» WORK ITEM
Output the records that follow exactly as they are written.

^^^^^^^^

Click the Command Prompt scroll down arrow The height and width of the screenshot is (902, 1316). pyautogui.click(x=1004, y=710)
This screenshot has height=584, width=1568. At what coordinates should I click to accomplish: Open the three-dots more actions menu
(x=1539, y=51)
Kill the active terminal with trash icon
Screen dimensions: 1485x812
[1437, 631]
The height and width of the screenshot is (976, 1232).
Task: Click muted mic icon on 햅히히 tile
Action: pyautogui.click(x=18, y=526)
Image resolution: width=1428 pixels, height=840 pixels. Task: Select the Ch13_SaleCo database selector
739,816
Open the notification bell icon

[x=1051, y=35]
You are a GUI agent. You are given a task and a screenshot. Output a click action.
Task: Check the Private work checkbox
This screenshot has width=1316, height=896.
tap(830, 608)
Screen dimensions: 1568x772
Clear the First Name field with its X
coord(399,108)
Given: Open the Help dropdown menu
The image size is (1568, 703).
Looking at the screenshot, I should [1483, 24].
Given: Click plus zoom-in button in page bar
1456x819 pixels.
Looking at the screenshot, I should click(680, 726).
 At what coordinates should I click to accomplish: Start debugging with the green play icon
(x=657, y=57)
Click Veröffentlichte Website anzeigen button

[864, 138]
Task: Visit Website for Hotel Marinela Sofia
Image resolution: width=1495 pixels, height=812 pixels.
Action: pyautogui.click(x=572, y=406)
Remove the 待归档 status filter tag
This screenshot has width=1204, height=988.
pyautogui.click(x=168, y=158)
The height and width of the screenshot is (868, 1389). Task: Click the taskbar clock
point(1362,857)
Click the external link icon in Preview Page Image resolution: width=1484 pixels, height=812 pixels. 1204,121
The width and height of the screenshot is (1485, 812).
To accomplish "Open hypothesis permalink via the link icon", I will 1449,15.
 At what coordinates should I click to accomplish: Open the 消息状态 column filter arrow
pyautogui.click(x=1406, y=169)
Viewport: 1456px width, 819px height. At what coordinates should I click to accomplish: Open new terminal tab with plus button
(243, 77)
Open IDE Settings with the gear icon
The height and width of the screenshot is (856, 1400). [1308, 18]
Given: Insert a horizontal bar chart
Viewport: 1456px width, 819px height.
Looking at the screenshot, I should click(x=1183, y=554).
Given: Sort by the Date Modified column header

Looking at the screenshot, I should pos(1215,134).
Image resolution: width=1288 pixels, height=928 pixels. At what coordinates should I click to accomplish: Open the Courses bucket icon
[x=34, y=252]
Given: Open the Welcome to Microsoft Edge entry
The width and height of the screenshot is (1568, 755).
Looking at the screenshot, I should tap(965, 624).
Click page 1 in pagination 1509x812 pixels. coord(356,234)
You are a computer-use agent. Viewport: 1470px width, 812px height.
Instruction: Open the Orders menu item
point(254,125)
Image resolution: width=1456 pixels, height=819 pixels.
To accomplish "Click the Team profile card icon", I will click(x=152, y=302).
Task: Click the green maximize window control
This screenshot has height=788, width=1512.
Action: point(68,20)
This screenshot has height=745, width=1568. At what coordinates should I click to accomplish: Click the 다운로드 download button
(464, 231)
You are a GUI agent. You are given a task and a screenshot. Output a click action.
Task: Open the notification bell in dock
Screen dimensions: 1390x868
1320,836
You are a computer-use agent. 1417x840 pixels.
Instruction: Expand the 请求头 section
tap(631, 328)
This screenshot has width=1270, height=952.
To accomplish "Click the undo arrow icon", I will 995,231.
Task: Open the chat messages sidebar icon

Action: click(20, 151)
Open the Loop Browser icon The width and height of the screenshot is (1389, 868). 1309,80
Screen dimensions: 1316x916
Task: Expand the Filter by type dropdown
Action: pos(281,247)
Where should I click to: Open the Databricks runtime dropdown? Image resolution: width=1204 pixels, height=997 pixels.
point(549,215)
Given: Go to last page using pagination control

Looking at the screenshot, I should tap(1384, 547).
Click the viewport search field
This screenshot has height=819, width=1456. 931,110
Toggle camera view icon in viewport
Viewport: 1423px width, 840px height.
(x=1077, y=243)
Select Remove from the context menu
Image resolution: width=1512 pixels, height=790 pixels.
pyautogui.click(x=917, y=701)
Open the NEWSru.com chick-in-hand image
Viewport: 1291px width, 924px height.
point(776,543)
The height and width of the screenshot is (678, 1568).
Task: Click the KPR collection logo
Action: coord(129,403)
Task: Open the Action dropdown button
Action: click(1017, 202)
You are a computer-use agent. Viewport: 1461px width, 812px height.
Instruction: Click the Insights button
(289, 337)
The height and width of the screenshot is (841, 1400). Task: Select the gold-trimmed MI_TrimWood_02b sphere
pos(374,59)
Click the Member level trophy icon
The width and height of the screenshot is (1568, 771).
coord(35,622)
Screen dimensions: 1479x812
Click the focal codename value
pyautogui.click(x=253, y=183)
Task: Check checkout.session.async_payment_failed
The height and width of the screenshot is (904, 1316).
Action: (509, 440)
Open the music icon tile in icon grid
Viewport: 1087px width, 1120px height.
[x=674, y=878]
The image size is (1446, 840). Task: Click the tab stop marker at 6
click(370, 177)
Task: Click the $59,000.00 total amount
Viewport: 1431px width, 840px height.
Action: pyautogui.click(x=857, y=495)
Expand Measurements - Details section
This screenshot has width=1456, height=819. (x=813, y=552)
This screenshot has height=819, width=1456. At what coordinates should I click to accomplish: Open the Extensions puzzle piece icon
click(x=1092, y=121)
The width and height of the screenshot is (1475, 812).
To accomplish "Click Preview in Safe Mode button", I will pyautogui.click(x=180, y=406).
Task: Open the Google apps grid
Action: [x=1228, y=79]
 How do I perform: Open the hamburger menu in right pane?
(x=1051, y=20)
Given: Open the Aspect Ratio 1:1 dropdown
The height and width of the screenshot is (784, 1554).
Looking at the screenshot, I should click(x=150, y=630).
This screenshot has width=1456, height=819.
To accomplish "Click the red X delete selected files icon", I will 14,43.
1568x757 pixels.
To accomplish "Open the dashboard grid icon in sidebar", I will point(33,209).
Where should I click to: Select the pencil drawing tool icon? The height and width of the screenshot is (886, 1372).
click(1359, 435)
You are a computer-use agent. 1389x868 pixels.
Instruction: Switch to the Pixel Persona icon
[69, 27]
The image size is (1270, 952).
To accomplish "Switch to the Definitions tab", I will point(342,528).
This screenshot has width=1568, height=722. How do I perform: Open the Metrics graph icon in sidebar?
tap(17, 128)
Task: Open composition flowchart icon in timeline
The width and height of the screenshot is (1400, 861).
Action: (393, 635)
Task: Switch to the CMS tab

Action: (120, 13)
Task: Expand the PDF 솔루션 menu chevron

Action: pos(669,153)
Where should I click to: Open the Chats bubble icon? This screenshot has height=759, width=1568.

^^^^^^^^

» TASK ANSWER
Click the Command Prompt scroll down arrow The height and width of the screenshot is (902, 1316). pyautogui.click(x=1004, y=710)
This screenshot has height=584, width=1568. At what coordinates should I click to accomplish: Open the three-dots more actions menu
(x=1539, y=51)
Kill the active terminal with trash icon
Screen dimensions: 1485x812
[1437, 631]
The height and width of the screenshot is (976, 1232).
Task: Click muted mic icon on 햅히히 tile
Action: pyautogui.click(x=18, y=526)
Image resolution: width=1428 pixels, height=840 pixels. Task: Select the Ch13_SaleCo database selector
739,816
Open the notification bell icon

[x=1051, y=35]
You are a GUI agent. You are given a task and a screenshot. Output a click action.
Task: Check the Private work checkbox
This screenshot has width=1316, height=896.
tap(830, 608)
Screen dimensions: 1568x772
Clear the First Name field with its X
coord(399,108)
Given: Open the Help dropdown menu
The image size is (1568, 703).
Looking at the screenshot, I should [1483, 24].
Given: Click plus zoom-in button in page bar
1456x819 pixels.
Looking at the screenshot, I should click(680, 726).
 At what coordinates should I click to accomplish: Start debugging with the green play icon
(x=657, y=57)
Click Veröffentlichte Website anzeigen button

[864, 138]
Task: Visit Website for Hotel Marinela Sofia
Image resolution: width=1495 pixels, height=812 pixels.
Action: pyautogui.click(x=572, y=406)
Remove the 待归档 status filter tag
This screenshot has width=1204, height=988.
pyautogui.click(x=168, y=158)
The height and width of the screenshot is (868, 1389). Task: Click the taskbar clock
point(1362,857)
Click the external link icon in Preview Page Image resolution: width=1484 pixels, height=812 pixels. 1204,121
The width and height of the screenshot is (1485, 812).
To accomplish "Open hypothesis permalink via the link icon", I will 1449,15.
 At what coordinates should I click to accomplish: Open the 消息状态 column filter arrow
pyautogui.click(x=1406, y=169)
Viewport: 1456px width, 819px height. At what coordinates should I click to accomplish: Open new terminal tab with plus button
(243, 77)
Open IDE Settings with the gear icon
The height and width of the screenshot is (856, 1400). [1308, 18]
Given: Insert a horizontal bar chart
Viewport: 1456px width, 819px height.
Looking at the screenshot, I should click(x=1183, y=554).
Given: Sort by the Date Modified column header

Looking at the screenshot, I should pos(1215,134).
Image resolution: width=1288 pixels, height=928 pixels. At what coordinates should I click to accomplish: Open the Courses bucket icon
[x=34, y=252]
Given: Open the Welcome to Microsoft Edge entry
The width and height of the screenshot is (1568, 755).
Looking at the screenshot, I should tap(965, 624).
Click page 1 in pagination 1509x812 pixels. coord(356,234)
You are a computer-use agent. Viewport: 1470px width, 812px height.
Instruction: Open the Orders menu item
point(254,125)
Image resolution: width=1456 pixels, height=819 pixels.
To accomplish "Click the Team profile card icon", I will click(x=152, y=302).
Task: Click the green maximize window control
This screenshot has height=788, width=1512.
Action: point(68,20)
This screenshot has height=745, width=1568. At what coordinates should I click to accomplish: Click the 다운로드 download button
(464, 231)
You are a GUI agent. You are given a task and a screenshot. Output a click action.
Task: Open the notification bell in dock
Screen dimensions: 1390x868
1320,836
You are a computer-use agent. 1417x840 pixels.
Instruction: Expand the 请求头 section
tap(631, 328)
This screenshot has width=1270, height=952.
To accomplish "Click the undo arrow icon", I will 995,231.
Task: Open the chat messages sidebar icon

Action: click(20, 151)
Open the Loop Browser icon The width and height of the screenshot is (1389, 868). 1309,80
Screen dimensions: 1316x916
Task: Expand the Filter by type dropdown
Action: pos(281,247)
Where should I click to: Open the Databricks runtime dropdown? Image resolution: width=1204 pixels, height=997 pixels.
point(549,215)
Given: Go to last page using pagination control

Looking at the screenshot, I should tap(1384, 547).
Click the viewport search field
This screenshot has height=819, width=1456. 931,110
Toggle camera view icon in viewport
Viewport: 1423px width, 840px height.
(x=1077, y=243)
Select Remove from the context menu
Image resolution: width=1512 pixels, height=790 pixels.
pyautogui.click(x=917, y=701)
Open the NEWSru.com chick-in-hand image
Viewport: 1291px width, 924px height.
point(776,543)
The height and width of the screenshot is (678, 1568).
Task: Click the KPR collection logo
Action: coord(129,403)
Task: Open the Action dropdown button
Action: click(1017, 202)
You are a computer-use agent. Viewport: 1461px width, 812px height.
Instruction: Click the Insights button
(289, 337)
The height and width of the screenshot is (841, 1400). Task: Select the gold-trimmed MI_TrimWood_02b sphere
pos(374,59)
Click the Member level trophy icon
The width and height of the screenshot is (1568, 771).
coord(35,622)
Screen dimensions: 1479x812
Click the focal codename value
pyautogui.click(x=253, y=183)
Task: Check checkout.session.async_payment_failed
The height and width of the screenshot is (904, 1316).
Action: (509, 440)
Open the music icon tile in icon grid
Viewport: 1087px width, 1120px height.
[x=674, y=878]
The image size is (1446, 840). Task: Click the tab stop marker at 6
click(370, 177)
Task: Click the $59,000.00 total amount
Viewport: 1431px width, 840px height.
Action: pyautogui.click(x=857, y=495)
Expand Measurements - Details section
This screenshot has width=1456, height=819. (x=813, y=552)
This screenshot has height=819, width=1456. At what coordinates should I click to accomplish: Open the Extensions puzzle piece icon
click(x=1092, y=121)
The width and height of the screenshot is (1475, 812).
To accomplish "Click Preview in Safe Mode button", I will pyautogui.click(x=180, y=406).
Task: Open the Google apps grid
Action: [x=1228, y=79]
 How do I perform: Open the hamburger menu in right pane?
(x=1051, y=20)
Given: Open the Aspect Ratio 1:1 dropdown
The height and width of the screenshot is (784, 1554).
Looking at the screenshot, I should click(x=150, y=630).
This screenshot has width=1456, height=819.
To accomplish "Click the red X delete selected files icon", I will 14,43.
1568x757 pixels.
To accomplish "Open the dashboard grid icon in sidebar", I will point(33,209).
Where should I click to: Select the pencil drawing tool icon? The height and width of the screenshot is (886, 1372).
click(1359, 435)
You are a computer-use agent. 1389x868 pixels.
Instruction: Switch to the Pixel Persona icon
[69, 27]
The image size is (1270, 952).
To accomplish "Switch to the Definitions tab", I will point(342,528).
This screenshot has width=1568, height=722. How do I perform: Open the Metrics graph icon in sidebar?
tap(17, 128)
Task: Open composition flowchart icon in timeline
The width and height of the screenshot is (1400, 861).
Action: (393, 635)
Task: Switch to the CMS tab

Action: (120, 13)
Task: Expand the PDF 솔루션 menu chevron

Action: pos(669,153)
Where should I click to: Open the Chats bubble icon? This screenshot has height=759, width=1568.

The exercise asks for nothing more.